Task goal =>
What is needed here is every record, retyped without any change.

Source material =>
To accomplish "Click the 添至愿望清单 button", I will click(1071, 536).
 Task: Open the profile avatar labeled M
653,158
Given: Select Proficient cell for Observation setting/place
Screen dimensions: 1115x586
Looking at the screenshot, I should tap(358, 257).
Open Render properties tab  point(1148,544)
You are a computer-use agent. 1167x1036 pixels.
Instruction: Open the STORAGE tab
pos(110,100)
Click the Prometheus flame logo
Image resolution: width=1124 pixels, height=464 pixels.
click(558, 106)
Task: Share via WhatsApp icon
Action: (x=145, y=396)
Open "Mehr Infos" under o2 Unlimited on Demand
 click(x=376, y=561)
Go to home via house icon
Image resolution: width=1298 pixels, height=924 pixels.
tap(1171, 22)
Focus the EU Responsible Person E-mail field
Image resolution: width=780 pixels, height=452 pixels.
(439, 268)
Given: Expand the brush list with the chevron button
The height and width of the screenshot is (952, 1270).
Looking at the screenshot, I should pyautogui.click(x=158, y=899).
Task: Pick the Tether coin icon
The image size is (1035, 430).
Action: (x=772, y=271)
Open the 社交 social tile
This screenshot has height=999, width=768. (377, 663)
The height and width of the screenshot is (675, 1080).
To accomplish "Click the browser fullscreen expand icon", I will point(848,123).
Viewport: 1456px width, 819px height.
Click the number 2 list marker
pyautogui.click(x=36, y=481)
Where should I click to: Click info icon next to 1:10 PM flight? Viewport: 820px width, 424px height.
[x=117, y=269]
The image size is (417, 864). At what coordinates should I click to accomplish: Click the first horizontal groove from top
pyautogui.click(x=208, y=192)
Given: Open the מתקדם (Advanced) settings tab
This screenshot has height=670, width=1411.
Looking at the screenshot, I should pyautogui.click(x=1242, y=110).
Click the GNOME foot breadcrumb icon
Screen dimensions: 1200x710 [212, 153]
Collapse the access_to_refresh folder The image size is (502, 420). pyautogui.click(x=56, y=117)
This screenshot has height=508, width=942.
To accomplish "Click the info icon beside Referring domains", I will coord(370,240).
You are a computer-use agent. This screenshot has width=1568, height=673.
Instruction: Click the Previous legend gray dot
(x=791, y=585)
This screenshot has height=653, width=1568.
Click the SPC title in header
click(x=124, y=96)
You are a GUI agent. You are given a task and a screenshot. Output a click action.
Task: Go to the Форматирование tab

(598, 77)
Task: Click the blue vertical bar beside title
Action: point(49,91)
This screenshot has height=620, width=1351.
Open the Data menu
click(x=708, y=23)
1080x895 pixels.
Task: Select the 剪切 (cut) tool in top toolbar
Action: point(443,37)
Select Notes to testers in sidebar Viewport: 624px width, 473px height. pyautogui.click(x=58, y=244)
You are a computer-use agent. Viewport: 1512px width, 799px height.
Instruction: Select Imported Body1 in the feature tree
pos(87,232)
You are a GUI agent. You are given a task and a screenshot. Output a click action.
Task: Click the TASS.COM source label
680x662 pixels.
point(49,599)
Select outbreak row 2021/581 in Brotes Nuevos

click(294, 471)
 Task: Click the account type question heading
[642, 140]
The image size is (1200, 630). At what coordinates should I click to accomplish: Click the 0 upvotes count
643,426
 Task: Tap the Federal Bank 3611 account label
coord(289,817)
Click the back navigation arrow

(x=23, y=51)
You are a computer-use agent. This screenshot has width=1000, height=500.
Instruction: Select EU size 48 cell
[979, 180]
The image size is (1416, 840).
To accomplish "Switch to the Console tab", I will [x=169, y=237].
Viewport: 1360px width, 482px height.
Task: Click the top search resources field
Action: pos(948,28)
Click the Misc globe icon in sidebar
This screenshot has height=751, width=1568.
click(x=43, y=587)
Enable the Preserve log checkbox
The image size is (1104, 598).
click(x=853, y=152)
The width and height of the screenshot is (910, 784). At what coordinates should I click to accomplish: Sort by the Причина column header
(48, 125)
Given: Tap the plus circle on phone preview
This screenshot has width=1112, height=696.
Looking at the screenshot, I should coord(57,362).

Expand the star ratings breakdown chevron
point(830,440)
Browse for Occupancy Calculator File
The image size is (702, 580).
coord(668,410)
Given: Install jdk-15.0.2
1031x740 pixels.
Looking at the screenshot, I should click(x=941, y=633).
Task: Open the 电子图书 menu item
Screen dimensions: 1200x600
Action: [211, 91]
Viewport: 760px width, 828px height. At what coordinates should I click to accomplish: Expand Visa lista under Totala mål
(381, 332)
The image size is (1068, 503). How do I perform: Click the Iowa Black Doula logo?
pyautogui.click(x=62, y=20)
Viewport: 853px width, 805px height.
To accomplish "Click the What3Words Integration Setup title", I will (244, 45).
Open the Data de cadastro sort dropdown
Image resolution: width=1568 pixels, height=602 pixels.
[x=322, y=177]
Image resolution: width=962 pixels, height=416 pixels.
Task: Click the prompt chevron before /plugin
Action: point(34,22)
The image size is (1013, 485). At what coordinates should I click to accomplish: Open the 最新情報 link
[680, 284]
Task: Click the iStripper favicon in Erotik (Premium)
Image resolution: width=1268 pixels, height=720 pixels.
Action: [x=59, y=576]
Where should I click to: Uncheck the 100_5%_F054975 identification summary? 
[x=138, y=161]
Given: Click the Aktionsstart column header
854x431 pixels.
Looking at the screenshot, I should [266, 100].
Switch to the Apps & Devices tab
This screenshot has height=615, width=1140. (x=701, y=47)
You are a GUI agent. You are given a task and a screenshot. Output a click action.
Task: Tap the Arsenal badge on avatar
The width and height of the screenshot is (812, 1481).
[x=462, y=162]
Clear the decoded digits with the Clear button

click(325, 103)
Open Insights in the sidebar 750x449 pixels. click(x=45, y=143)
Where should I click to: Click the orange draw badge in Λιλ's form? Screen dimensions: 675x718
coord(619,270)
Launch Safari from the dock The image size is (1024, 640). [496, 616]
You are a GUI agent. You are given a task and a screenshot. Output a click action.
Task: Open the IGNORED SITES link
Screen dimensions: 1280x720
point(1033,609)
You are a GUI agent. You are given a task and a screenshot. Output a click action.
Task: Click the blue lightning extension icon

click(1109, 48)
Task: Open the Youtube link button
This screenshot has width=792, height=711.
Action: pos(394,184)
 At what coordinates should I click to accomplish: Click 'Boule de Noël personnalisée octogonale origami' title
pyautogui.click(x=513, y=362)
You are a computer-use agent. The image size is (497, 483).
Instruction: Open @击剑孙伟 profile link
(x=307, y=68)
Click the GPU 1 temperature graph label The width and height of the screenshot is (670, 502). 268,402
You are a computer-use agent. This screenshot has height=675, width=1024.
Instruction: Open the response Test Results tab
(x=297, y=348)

Response to this task =>
To accomplish "Click the 添至愿望清单 button", I will click(1071, 536).
 Task: Open the profile avatar labeled M
653,158
Given: Select Proficient cell for Observation setting/place
Screen dimensions: 1115x586
Looking at the screenshot, I should tap(358, 257).
Open Render properties tab  point(1148,544)
You are a computer-use agent. 1167x1036 pixels.
Instruction: Open the STORAGE tab
pos(110,100)
Click the Prometheus flame logo
Image resolution: width=1124 pixels, height=464 pixels.
click(558, 106)
Task: Share via WhatsApp icon
Action: (x=145, y=396)
Open "Mehr Infos" under o2 Unlimited on Demand
 click(x=376, y=561)
Go to home via house icon
Image resolution: width=1298 pixels, height=924 pixels.
tap(1171, 22)
Focus the EU Responsible Person E-mail field
Image resolution: width=780 pixels, height=452 pixels.
(439, 268)
Given: Expand the brush list with the chevron button
The height and width of the screenshot is (952, 1270).
Looking at the screenshot, I should pyautogui.click(x=158, y=899).
Task: Pick the Tether coin icon
The image size is (1035, 430).
Action: (x=772, y=271)
Open the 社交 social tile
This screenshot has height=999, width=768. (377, 663)
The height and width of the screenshot is (675, 1080).
To accomplish "Click the browser fullscreen expand icon", I will point(848,123).
Viewport: 1456px width, 819px height.
Click the number 2 list marker
pyautogui.click(x=36, y=481)
Where should I click to: Click info icon next to 1:10 PM flight? Viewport: 820px width, 424px height.
[x=117, y=269]
The image size is (417, 864). At what coordinates should I click to accomplish: Click the first horizontal groove from top
pyautogui.click(x=208, y=192)
Given: Open the מתקדם (Advanced) settings tab
This screenshot has height=670, width=1411.
Looking at the screenshot, I should pyautogui.click(x=1242, y=110).
Click the GNOME foot breadcrumb icon
Screen dimensions: 1200x710 [212, 153]
Collapse the access_to_refresh folder The image size is (502, 420). pyautogui.click(x=56, y=117)
This screenshot has height=508, width=942.
To accomplish "Click the info icon beside Referring domains", I will coord(370,240).
You are a computer-use agent. This screenshot has width=1568, height=673.
Instruction: Click the Previous legend gray dot
(x=791, y=585)
This screenshot has height=653, width=1568.
Click the SPC title in header
click(x=124, y=96)
You are a GUI agent. You are given a task and a screenshot. Output a click action.
Task: Go to the Форматирование tab

(598, 77)
Task: Click the blue vertical bar beside title
Action: point(49,91)
This screenshot has height=620, width=1351.
Open the Data menu
click(x=708, y=23)
1080x895 pixels.
Task: Select the 剪切 (cut) tool in top toolbar
Action: point(443,37)
Select Notes to testers in sidebar Viewport: 624px width, 473px height. pyautogui.click(x=58, y=244)
You are a computer-use agent. Viewport: 1512px width, 799px height.
Instruction: Select Imported Body1 in the feature tree
pos(87,232)
You are a GUI agent. You are given a task and a screenshot. Output a click action.
Task: Click the TASS.COM source label
680x662 pixels.
point(49,599)
Select outbreak row 2021/581 in Brotes Nuevos

click(294, 471)
 Task: Click the account type question heading
[642, 140]
The image size is (1200, 630). At what coordinates should I click to accomplish: Click the 0 upvotes count
643,426
 Task: Tap the Federal Bank 3611 account label
coord(289,817)
Click the back navigation arrow

(x=23, y=51)
You are a computer-use agent. This screenshot has width=1000, height=500.
Instruction: Select EU size 48 cell
[979, 180]
The image size is (1416, 840).
To accomplish "Switch to the Console tab", I will [x=169, y=237].
Viewport: 1360px width, 482px height.
Task: Click the top search resources field
Action: pos(948,28)
Click the Misc globe icon in sidebar
This screenshot has height=751, width=1568.
click(x=43, y=587)
Enable the Preserve log checkbox
The image size is (1104, 598).
click(x=853, y=152)
The width and height of the screenshot is (910, 784). At what coordinates should I click to accomplish: Sort by the Причина column header
(48, 125)
Given: Tap the plus circle on phone preview
This screenshot has width=1112, height=696.
Looking at the screenshot, I should coord(57,362).

Expand the star ratings breakdown chevron
point(830,440)
Browse for Occupancy Calculator File
The image size is (702, 580).
coord(668,410)
Given: Install jdk-15.0.2
1031x740 pixels.
Looking at the screenshot, I should click(x=941, y=633).
Task: Open the 电子图书 menu item
Screen dimensions: 1200x600
Action: [211, 91]
Viewport: 760px width, 828px height. At what coordinates should I click to accomplish: Expand Visa lista under Totala mål
(381, 332)
The image size is (1068, 503). How do I perform: Click the Iowa Black Doula logo?
pyautogui.click(x=62, y=20)
Viewport: 853px width, 805px height.
To accomplish "Click the What3Words Integration Setup title", I will (244, 45).
Open the Data de cadastro sort dropdown
Image resolution: width=1568 pixels, height=602 pixels.
[x=322, y=177]
Image resolution: width=962 pixels, height=416 pixels.
Task: Click the prompt chevron before /plugin
Action: point(34,22)
The image size is (1013, 485). At what coordinates should I click to accomplish: Open the 最新情報 link
[680, 284]
Task: Click the iStripper favicon in Erotik (Premium)
Image resolution: width=1268 pixels, height=720 pixels.
Action: [x=59, y=576]
Where should I click to: Uncheck the 100_5%_F054975 identification summary? 
[x=138, y=161]
Given: Click the Aktionsstart column header
854x431 pixels.
Looking at the screenshot, I should [266, 100].
Switch to the Apps & Devices tab
This screenshot has height=615, width=1140. (x=701, y=47)
You are a GUI agent. You are given a task and a screenshot. Output a click action.
Task: Tap the Arsenal badge on avatar
The width and height of the screenshot is (812, 1481).
[x=462, y=162]
Clear the decoded digits with the Clear button

click(325, 103)
Open Insights in the sidebar 750x449 pixels. click(x=45, y=143)
Where should I click to: Click the orange draw badge in Λιλ's form? Screen dimensions: 675x718
coord(619,270)
Launch Safari from the dock The image size is (1024, 640). [496, 616]
You are a GUI agent. You are given a task and a screenshot. Output a click action.
Task: Open the IGNORED SITES link
Screen dimensions: 1280x720
point(1033,609)
You are a GUI agent. You are given a task and a screenshot. Output a click action.
Task: Click the blue lightning extension icon

click(1109, 48)
Task: Open the Youtube link button
This screenshot has width=792, height=711.
Action: pos(394,184)
 At what coordinates should I click to accomplish: Click 'Boule de Noël personnalisée octogonale origami' title
pyautogui.click(x=513, y=362)
You are a computer-use agent. The image size is (497, 483).
Instruction: Open @击剑孙伟 profile link
(x=307, y=68)
Click the GPU 1 temperature graph label The width and height of the screenshot is (670, 502). 268,402
You are a computer-use agent. This screenshot has height=675, width=1024.
Instruction: Open the response Test Results tab
(x=297, y=348)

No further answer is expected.